Effect of changing the degree of segregation of the DBC blocks, quantified by the reduced segregation parameter $\Delta \alpha$, on the localization of fillers in the microphase-separated DBC system. $\Delta \alpha$ is set to: (a) $0.2$; (b) $1.5$; (c) $8.6$. The centers of the filler particles are represented by black dots. The upper part of the image of the host DBC matrix is cut off to make the localization of fillers inside the DBC system visible. The selective A phase, which has a larger affinity for fillers, is shown in red, and the B phase is shown in violet. All lengths are measured in $R_G$, so the radius of the fillers is $0.07$. The energy of the inter-particle interaction U is set to $-0.1kT$. The volume fraction of particles is $0.052$.

Figure 8

Effect of the difference between the affinities of fillers for dissimilar copolymer blocks quantified by $\sigma$ on the resistivity of the filled DBC for several selected volume fractions $\varphi$ of fillers.

Figure 9

Effect of the interaction between fillers on the resistivity of the filled DBC system for several selected values of the affinity parameter $\Gamma$ and filler volume fraction $\varphi$: (a) $\varphi =0.052$. (b) $\varphi =0.105$. See the explanation in the text.

Figure 10

Reduced resistivity of the microphase-separated asymmetric DBC system ($f=0.45$), which assumes cylindrical morphology, as a function of the filler affinity contrast for dissimilar copolymer blocks, $\gamma$, for selected inter-filler interaction energies, U: (a) $\beta U=-5.0$; (b) $\beta U=-1.0$; (c) $\beta U=1.0$; (d) $\beta U=5.0$. Reduced segregation is set to $\Delta \alpha =2.0$. The volume fraction of fillers, $\varphi$, is set equal to the values shown in the legend.
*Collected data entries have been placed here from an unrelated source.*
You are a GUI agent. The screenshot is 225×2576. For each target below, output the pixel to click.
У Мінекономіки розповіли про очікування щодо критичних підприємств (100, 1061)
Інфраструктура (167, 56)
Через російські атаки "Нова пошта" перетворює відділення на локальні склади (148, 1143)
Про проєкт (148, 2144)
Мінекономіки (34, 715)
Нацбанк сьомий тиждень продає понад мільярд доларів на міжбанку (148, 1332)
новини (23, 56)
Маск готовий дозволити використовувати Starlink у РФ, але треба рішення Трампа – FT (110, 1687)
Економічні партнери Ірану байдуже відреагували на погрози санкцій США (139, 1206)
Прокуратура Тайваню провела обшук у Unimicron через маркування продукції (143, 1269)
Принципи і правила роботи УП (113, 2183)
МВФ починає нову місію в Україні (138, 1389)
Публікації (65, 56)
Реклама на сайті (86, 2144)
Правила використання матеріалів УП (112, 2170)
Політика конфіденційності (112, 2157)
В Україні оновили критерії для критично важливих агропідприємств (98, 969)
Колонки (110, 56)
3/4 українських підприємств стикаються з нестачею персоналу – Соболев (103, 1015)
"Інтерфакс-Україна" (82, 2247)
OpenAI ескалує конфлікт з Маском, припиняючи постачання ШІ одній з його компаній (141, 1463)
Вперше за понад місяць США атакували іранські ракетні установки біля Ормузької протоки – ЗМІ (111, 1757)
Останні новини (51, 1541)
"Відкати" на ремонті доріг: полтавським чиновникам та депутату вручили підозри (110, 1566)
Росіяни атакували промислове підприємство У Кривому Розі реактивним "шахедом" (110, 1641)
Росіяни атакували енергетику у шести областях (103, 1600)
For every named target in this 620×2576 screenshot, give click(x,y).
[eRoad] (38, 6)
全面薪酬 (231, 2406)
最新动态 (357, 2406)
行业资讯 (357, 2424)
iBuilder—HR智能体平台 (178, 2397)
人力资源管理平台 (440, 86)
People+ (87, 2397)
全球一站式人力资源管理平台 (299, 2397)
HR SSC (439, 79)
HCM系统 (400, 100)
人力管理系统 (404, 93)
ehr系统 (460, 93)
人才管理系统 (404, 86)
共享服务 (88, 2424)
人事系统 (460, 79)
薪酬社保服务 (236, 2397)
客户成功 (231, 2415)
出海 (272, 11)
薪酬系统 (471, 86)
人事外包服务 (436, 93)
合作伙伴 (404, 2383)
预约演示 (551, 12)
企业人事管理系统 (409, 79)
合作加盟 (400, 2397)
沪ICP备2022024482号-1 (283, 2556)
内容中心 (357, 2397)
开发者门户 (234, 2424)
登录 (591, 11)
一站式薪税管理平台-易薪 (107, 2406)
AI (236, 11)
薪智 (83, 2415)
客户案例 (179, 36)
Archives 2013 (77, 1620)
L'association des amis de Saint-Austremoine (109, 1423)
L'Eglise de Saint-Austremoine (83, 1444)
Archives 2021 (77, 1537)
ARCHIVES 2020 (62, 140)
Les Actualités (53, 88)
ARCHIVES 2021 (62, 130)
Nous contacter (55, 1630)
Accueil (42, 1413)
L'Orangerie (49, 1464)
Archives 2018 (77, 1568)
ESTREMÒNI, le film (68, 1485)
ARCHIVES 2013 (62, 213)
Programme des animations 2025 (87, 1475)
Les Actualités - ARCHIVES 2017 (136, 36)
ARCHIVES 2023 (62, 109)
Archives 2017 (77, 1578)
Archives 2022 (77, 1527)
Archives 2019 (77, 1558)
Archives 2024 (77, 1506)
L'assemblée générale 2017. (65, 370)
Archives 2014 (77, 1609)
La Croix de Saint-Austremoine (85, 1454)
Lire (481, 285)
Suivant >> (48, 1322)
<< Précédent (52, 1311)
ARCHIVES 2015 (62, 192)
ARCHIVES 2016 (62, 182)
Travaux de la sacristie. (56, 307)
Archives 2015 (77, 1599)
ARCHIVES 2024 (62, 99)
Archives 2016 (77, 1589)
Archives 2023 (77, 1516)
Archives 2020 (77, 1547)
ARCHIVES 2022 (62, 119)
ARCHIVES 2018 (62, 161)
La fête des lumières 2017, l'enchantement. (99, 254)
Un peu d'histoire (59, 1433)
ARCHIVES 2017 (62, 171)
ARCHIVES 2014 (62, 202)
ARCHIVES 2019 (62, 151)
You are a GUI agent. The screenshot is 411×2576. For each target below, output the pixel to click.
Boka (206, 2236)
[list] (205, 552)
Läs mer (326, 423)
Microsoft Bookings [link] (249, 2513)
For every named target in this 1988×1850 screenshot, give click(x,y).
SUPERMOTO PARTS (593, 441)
See the explanation in the text.

Figure 11

Reduced resistivity of the microphase-separated symmetric ($f=0.5$) DBC system as a function of the reduced segregation parameter $\Delta \alpha$ for several selected values of the affinity parameter $\Gamma$ and filler volume fraction $\varphi$: (a) $\varphi =0.052$. (b) $\varphi =0.105$. See the explanation in the text.

Figure 12

Left panel: Reduced resistivity of the microphase-separated asymmetric ($f=0.45$) DBC system as a function of the reduced segregation parameter $\Delta \alpha$ for several selected values of the filler volume fractions $\varphi$. Right panel shows a zoom of the selected portion of the left panel.